Here are some tips for fixing unexpected issues.
Operation disallowed within distribution strategy scope
Error like: Creating a generator within a strategy scope is disallowed, because there is ambiguity on how to replicate a generator (e.g. should it be copied so that each replica gets the same random numbers, or 'split' so that each replica gets different random numbers).
Solution: Passing distribution_strategy='auto'
to run
API wraps all of
your script in a TF distribution strategy based on the cluster configuration
provided. You will see the above error or something similar to it, if for some
reason an operation is not allowed inside distribution strategy scope. To fix
the error, please pass None
to the distribution_strategy
param and create a
strategy instance as part of your training code as shown in
this
example.
Docker image build timeout
Error like: requests.exceptions.ConnectionError: ('Connection aborted.', timeout('The write operation timed out'))
Solution: The directory being used as an entry point likely has too much data for the image to successfully build, and there may be extraneous data included in the build. Reformat your directory structure such that the folder which contains the entry point only includes files necessary for the current project.

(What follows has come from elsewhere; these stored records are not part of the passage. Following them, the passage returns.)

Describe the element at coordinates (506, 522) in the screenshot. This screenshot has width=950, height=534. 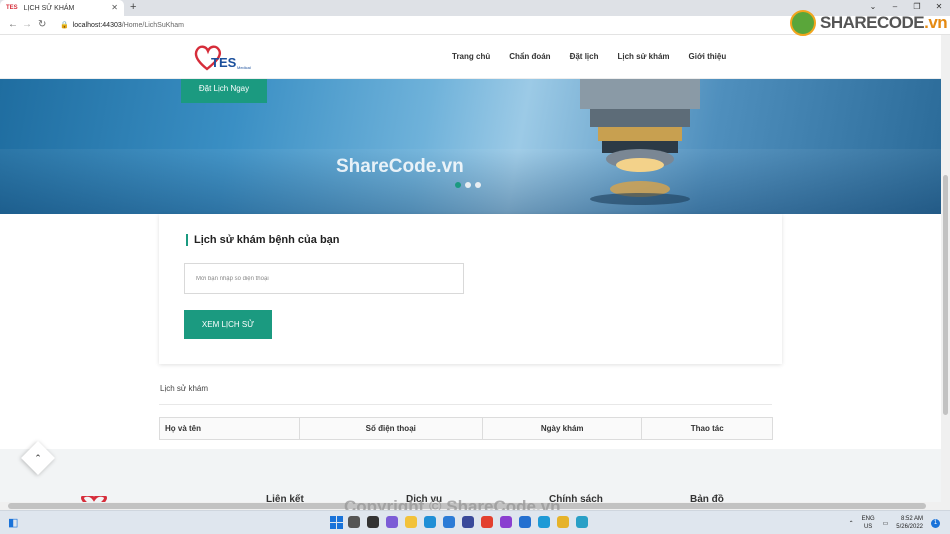
I see `visual-studio-icon` at that location.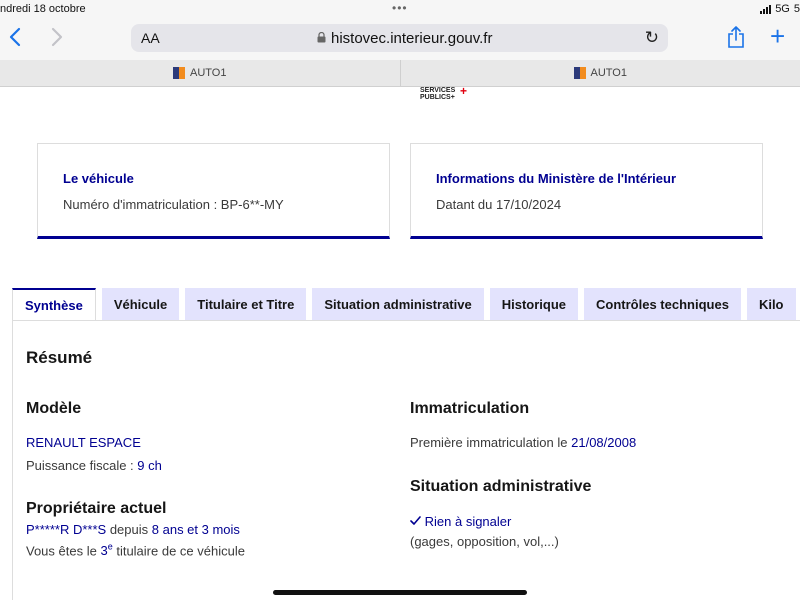 This screenshot has width=800, height=600. What do you see at coordinates (412, 38) in the screenshot?
I see `url-text: histovec.interieur.gouv.fr` at bounding box center [412, 38].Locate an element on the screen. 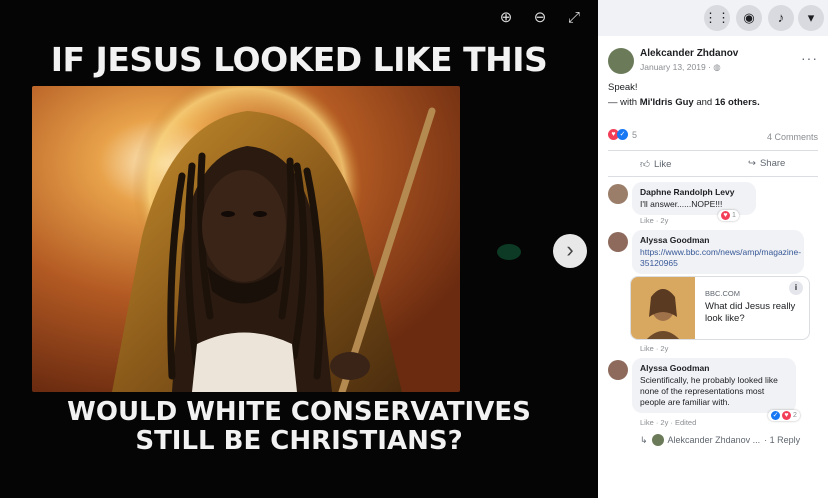  top-nav-bar: ⋮⋮ ◉ ♪ ▾ is located at coordinates (713, 18).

Version not supported for TPU training
Error like: There was an error submitting the job.Field: tpu_tf_version Error: The specified runtime version '2.3' is not supported for TPU training. Please specify a different runtime version.
Solution: Please use TF version 2.1. See TPU Strategy in Cluster and distribution strategy configuration section.
TF nightly build.
Warning like: Docker parent image '2.4.0.dev20200720' does not exist. Using the latest TF nightly build.
Solution: If you do not provide docker_config.parent_image
param, then by
default we use pre-built TF docker images as parent image. If you do not have TF
installed on the environment where run
is called, then TF docker image for the
latest
stable release will be used. Otherwise, the version of the docker image
will match the locally installed TF version. However, pre-built TF docker images
aren't available for TF nightlies except for the latest. So, if your local TF is
an older nightly version, we upgrade to the latest nightly automatically and
raise this warning.
Mixing distribution strategy objects.
Error like: RuntimeError: Mixing different tf.distribute.Strategy objects.
Solution: Please provide distribution_strategy=None
when you already have
a distribution strategy defined in your model code. Specifying
distribution_strategy'='auto'
, will wrap your code in a TensorFlow
distribution strategy. This will cause the above error, if there is a strategy
object already used in your code.